His feet blistered inside his new shoes and he didn't get to speak his mind at the White House, but Jose Rijo was all smiles nonetheless.

The World Series' most valuable player and the rest of the Cincinnati Reds had just been toasted by members of Congress at a Capitol Hill luncheon in their honor, saluted by President Bush at a Rose Garden ceremony and treated to a private tour of the White House."What a month. I've never had so much excitement in my life," Rijo told reporters on the White House lawn Tuesday. "Who could ask for anything more?"

Rijo didn't ask, but he wanted one thing more - a private chat with the president.

"I'm disappointed. I didn't get a chance," he said. "I was waiting for my chance. I wanted to talk to him face to face and tell him not to raise my taxes."

Rijo won two of the four World Series games and complied an earned run average of 0.59 as the Reds swept the Oakland Athletics. He was one of the players Bush singled out for special mention.

"Maybe you can help us with the interest rates," Bush told Rijo. "You got the ERA down; now it's the interest rates."

Bush also complimented outfielder Eric Davis for his strong hitting and for stopping Pittsburgh's Bobby Bonilla attempt to stretch a double into a triple in the fourth game of the National League playoffs.

"I hope our guided missiles are as straight as Eric Davis' throw to nab Bobby Bonilla," Bush said.

Later, he added, "When I talk to Mr. Gorbachev about offensive weapons, I'm going to tell him No. 44's bat is not negotiable."

Davis, who suffered a kidney injury in the final game of the series, didn't make the trip - to the great disappointment of some young fans who brought his rookie card to the White House in hopes of snaring a signature.

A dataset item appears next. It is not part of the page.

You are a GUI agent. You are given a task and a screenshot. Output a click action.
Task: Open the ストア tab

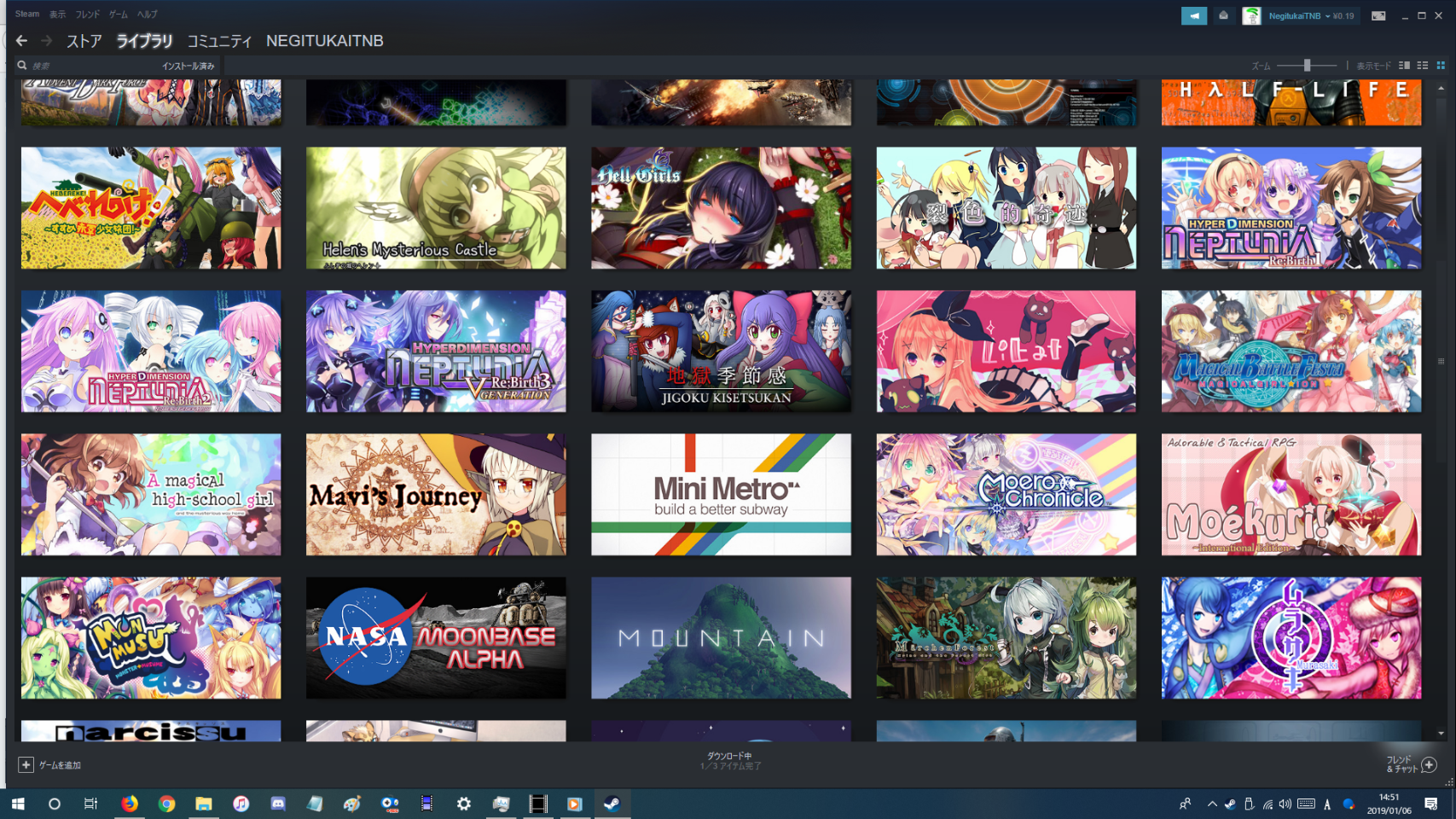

Kevin Dill of Youngstown, Ohio, brought a pocketful of Barry Larkin baseball cards and got to talk to some of his favorite Reds.

"Barry Larkin was the nicest. He asked where we were from. (Others) didn't talk at all."

"The best part was meeting the team," said Morris Henson, 12, of Oakland, Calif., hometown of the A's. "I liked Larkin the best because he's an infielder. I didn't meet the president."

Both boys played on Babe Ruth Baseball League championship teams and were included in the ceremony to mark the league's 40th anniversary.

While the boys were impressed with the players, the players were impressed with the president and the White House.

"It was exciting," Reds outfielder Paul O'Neill said of the meeting with Bush. "He knew a lot of us by name and shook our hands."